START Available data

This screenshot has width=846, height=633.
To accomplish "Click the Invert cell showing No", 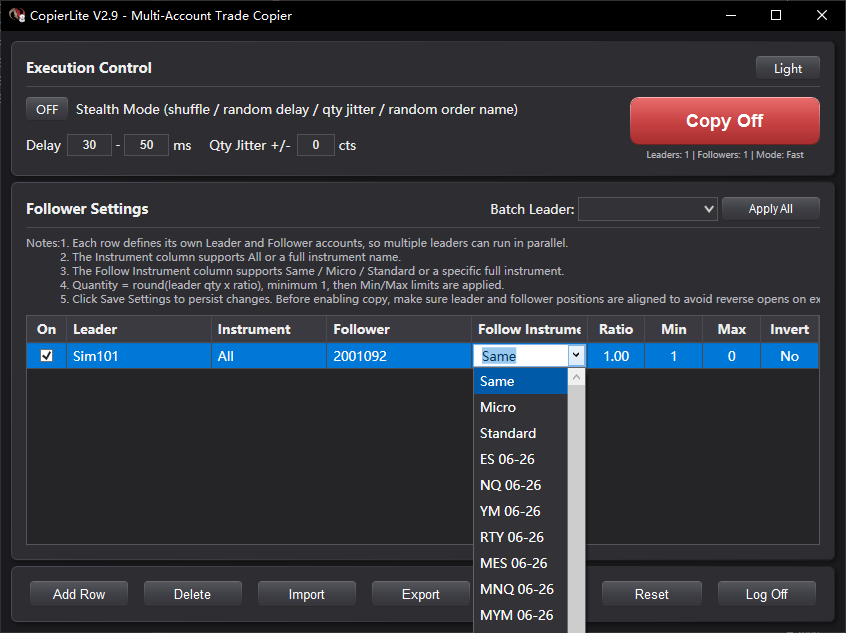I will [x=789, y=356].
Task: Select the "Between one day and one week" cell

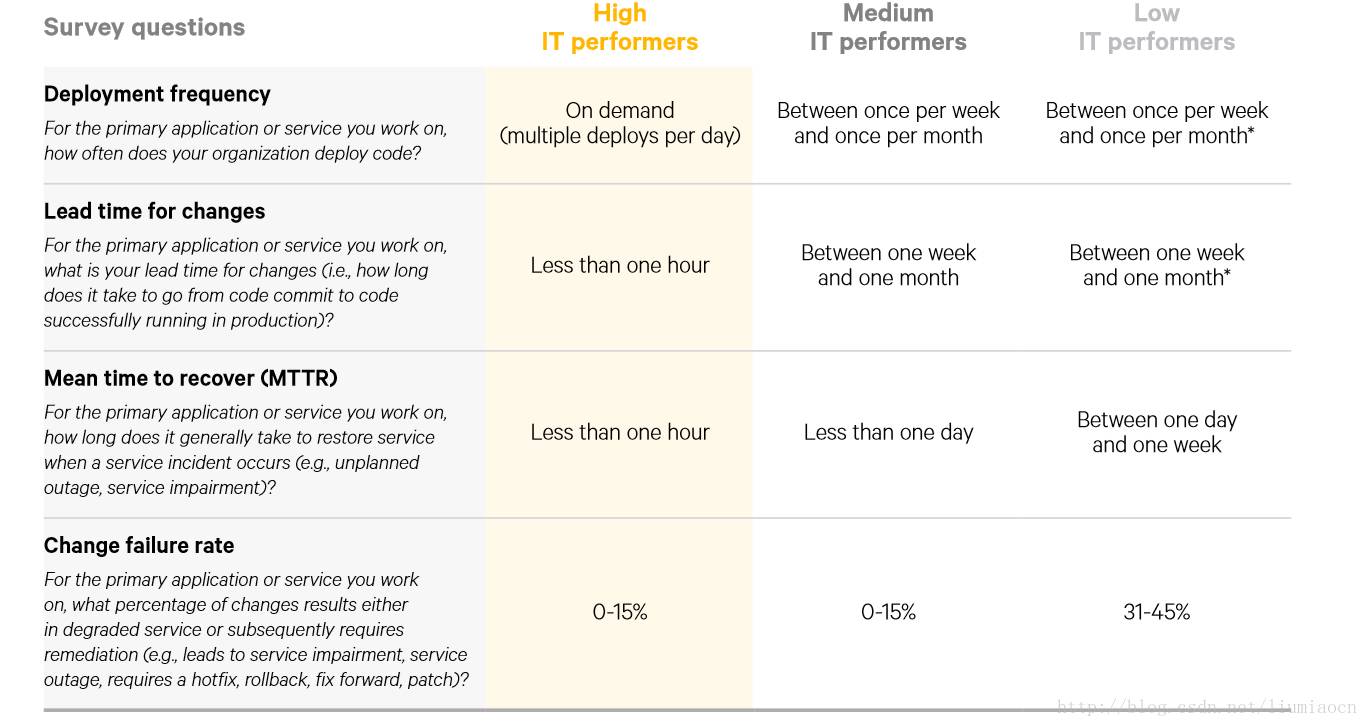Action: pos(1156,432)
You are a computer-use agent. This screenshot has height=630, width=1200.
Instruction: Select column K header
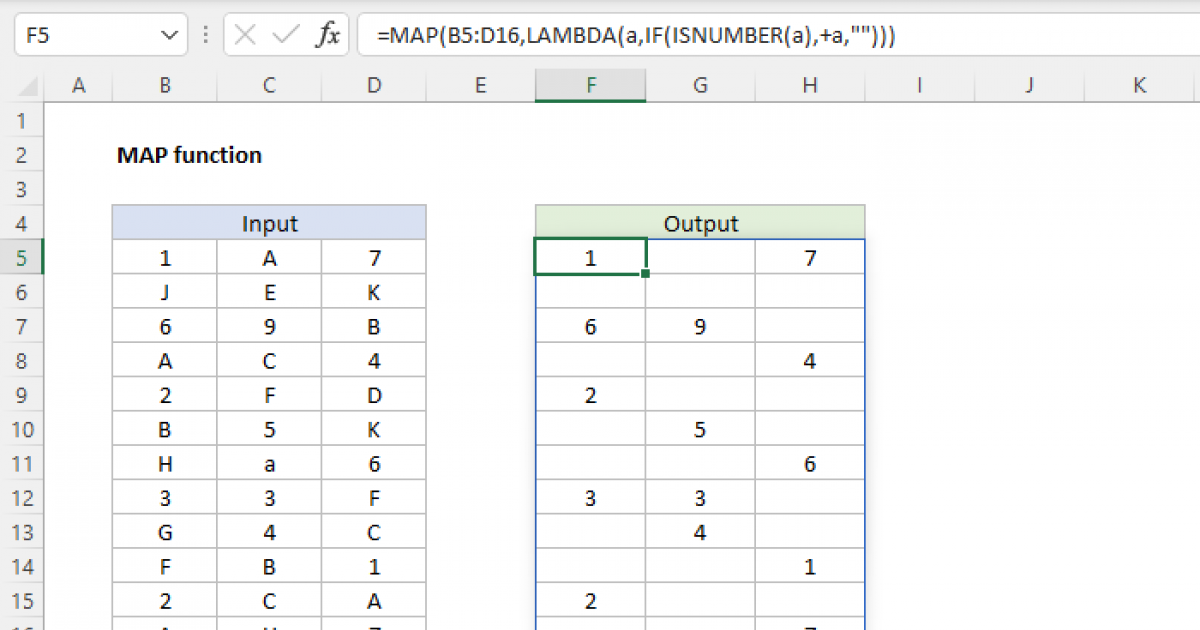1139,86
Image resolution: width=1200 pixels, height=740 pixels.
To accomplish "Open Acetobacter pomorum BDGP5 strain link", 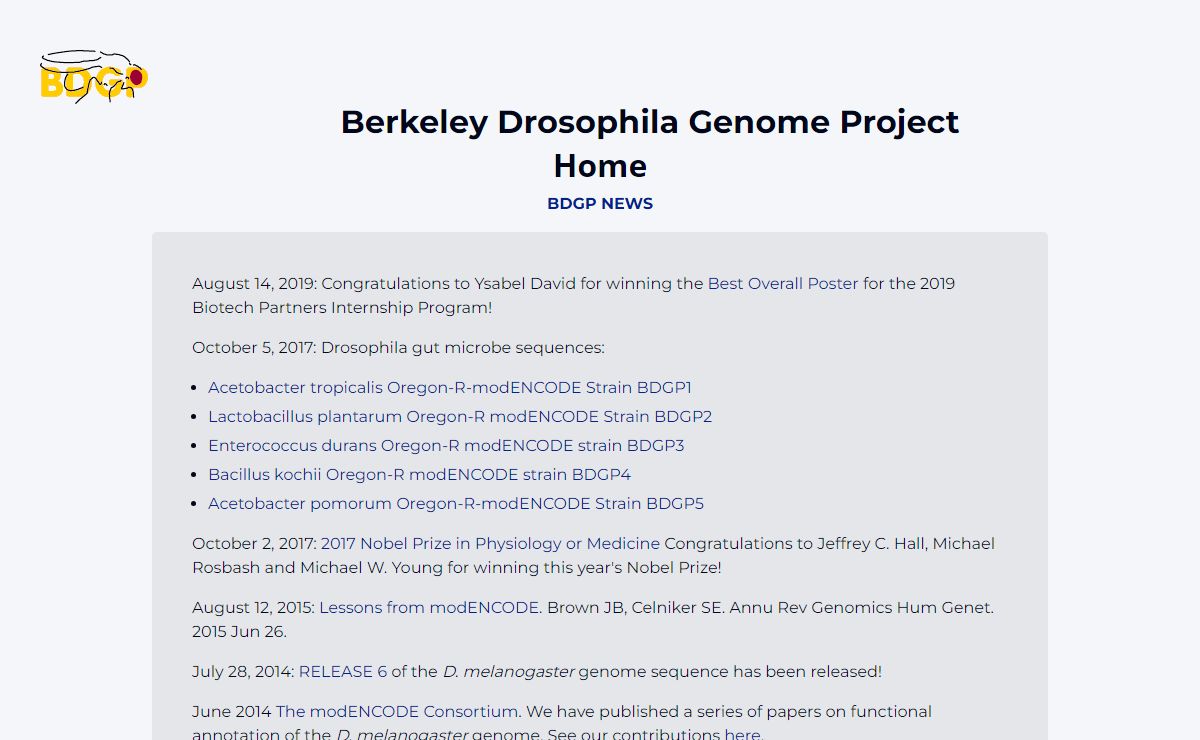I will tap(456, 504).
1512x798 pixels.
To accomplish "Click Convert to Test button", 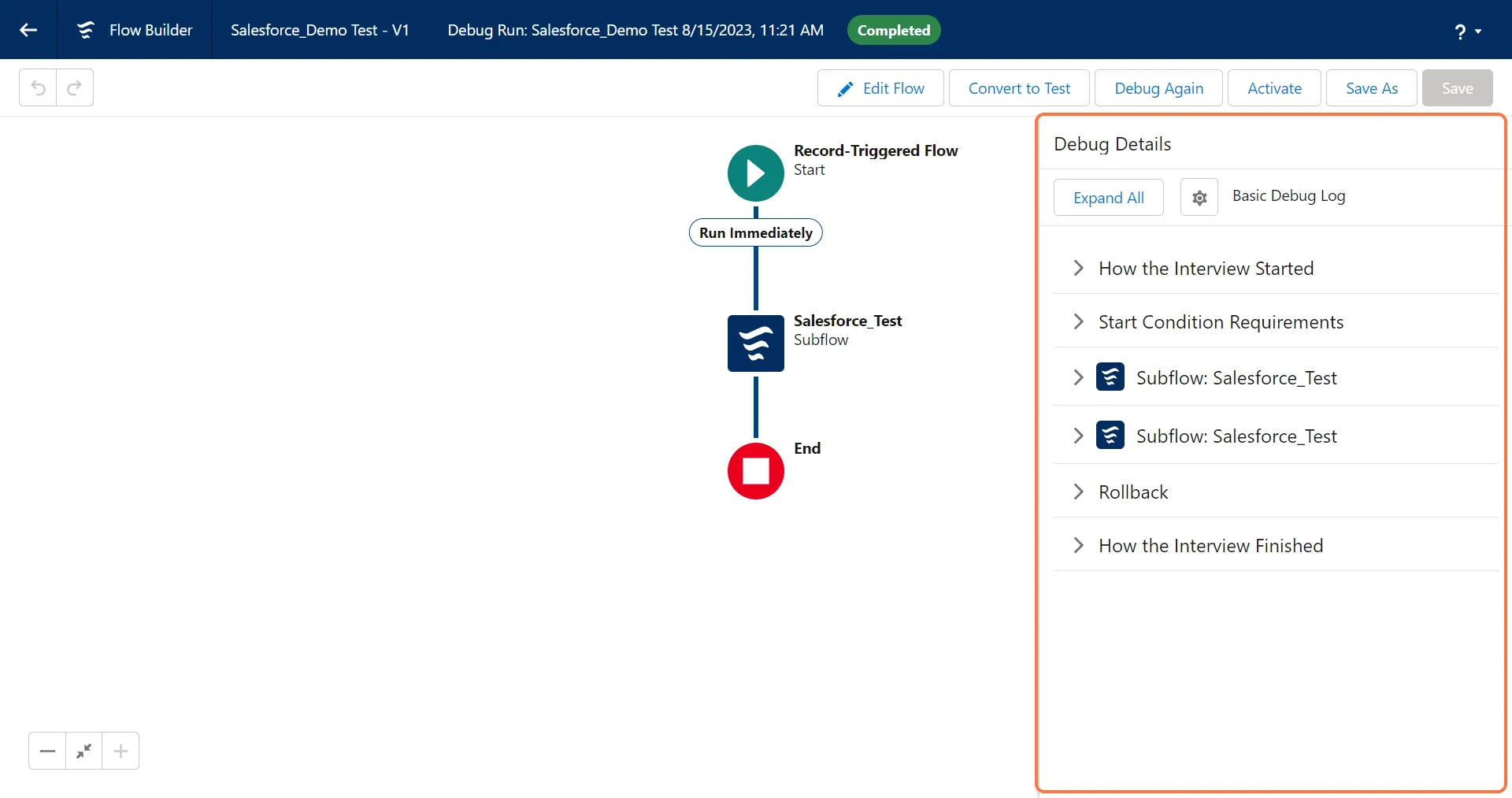I will pos(1019,88).
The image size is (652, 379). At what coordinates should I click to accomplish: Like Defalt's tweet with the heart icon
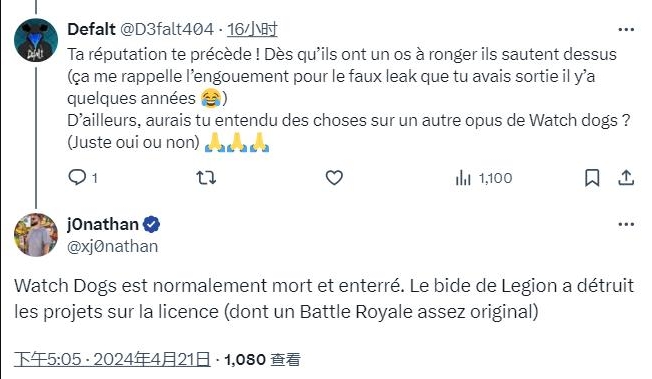(x=334, y=178)
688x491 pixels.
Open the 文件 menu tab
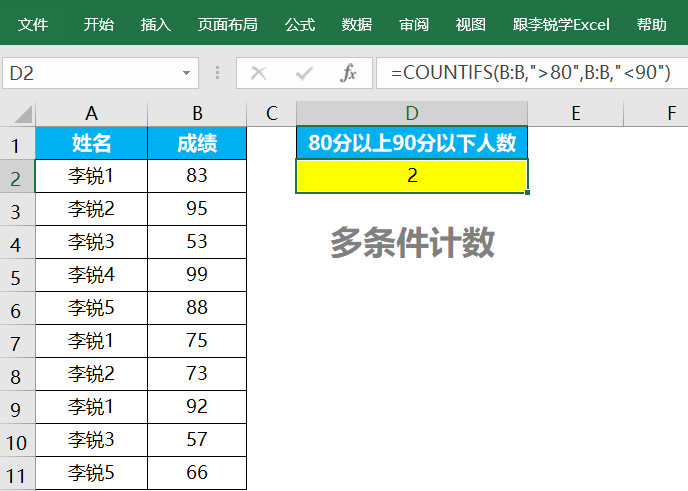[x=33, y=24]
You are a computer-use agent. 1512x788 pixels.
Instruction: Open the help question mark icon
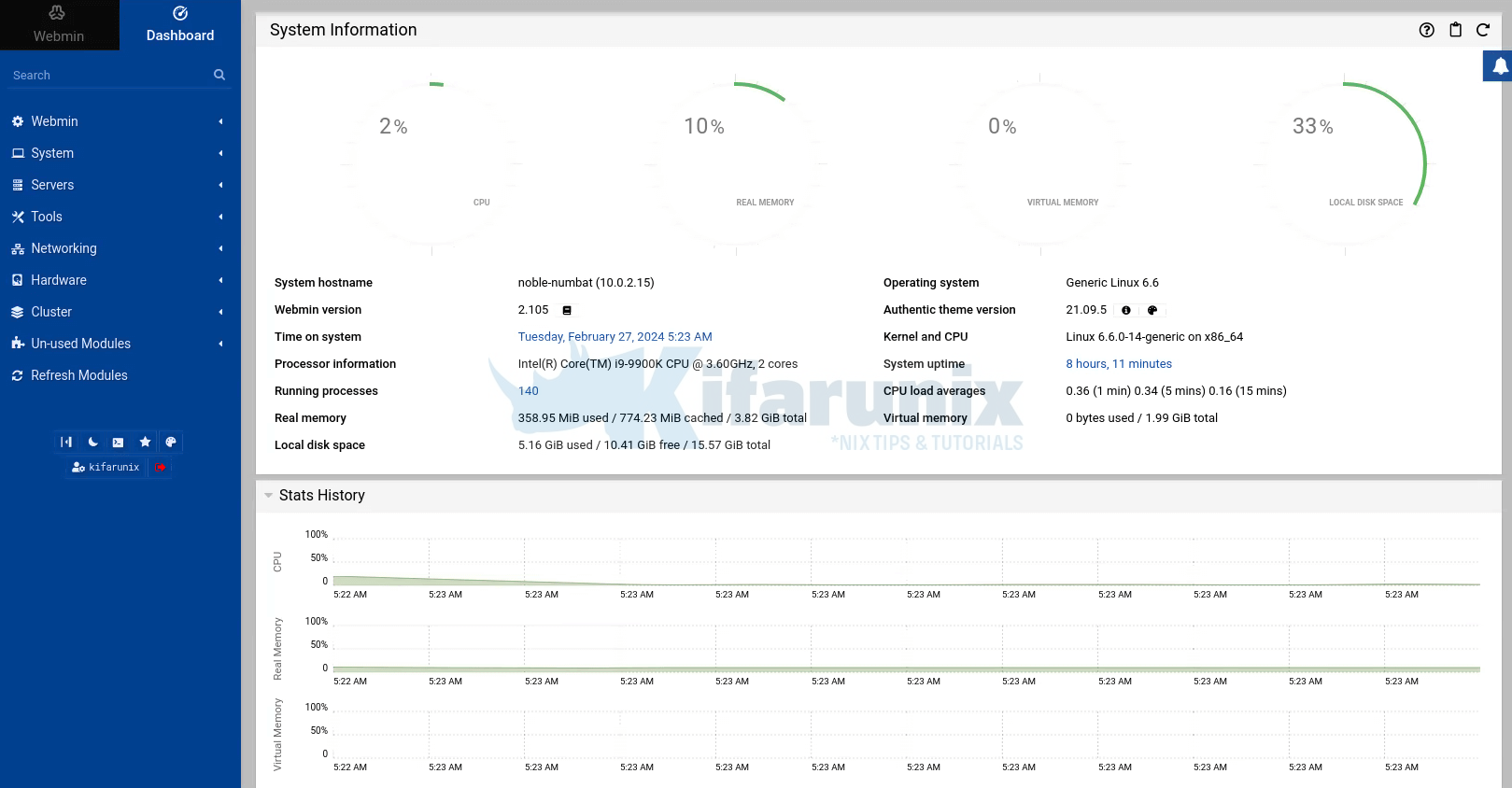[x=1426, y=30]
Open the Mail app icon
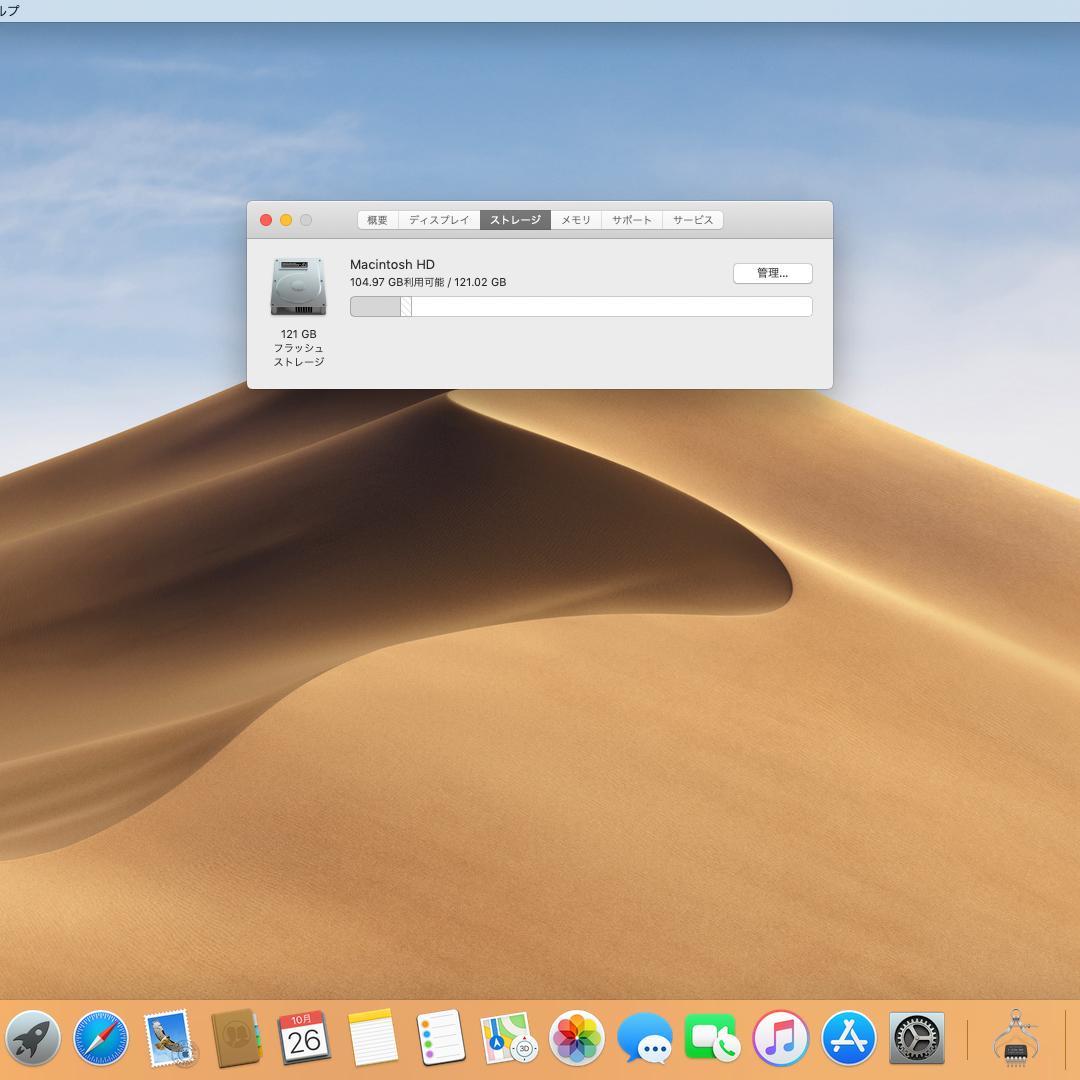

END Available data

[What you should do] In the records above, find each line that mentions the word "agent", and copy it.

[Response area]
You are a computer-use agent. This screenshot has height=630, width=1200.
You are a computer-use agent. 1512x788 pixels.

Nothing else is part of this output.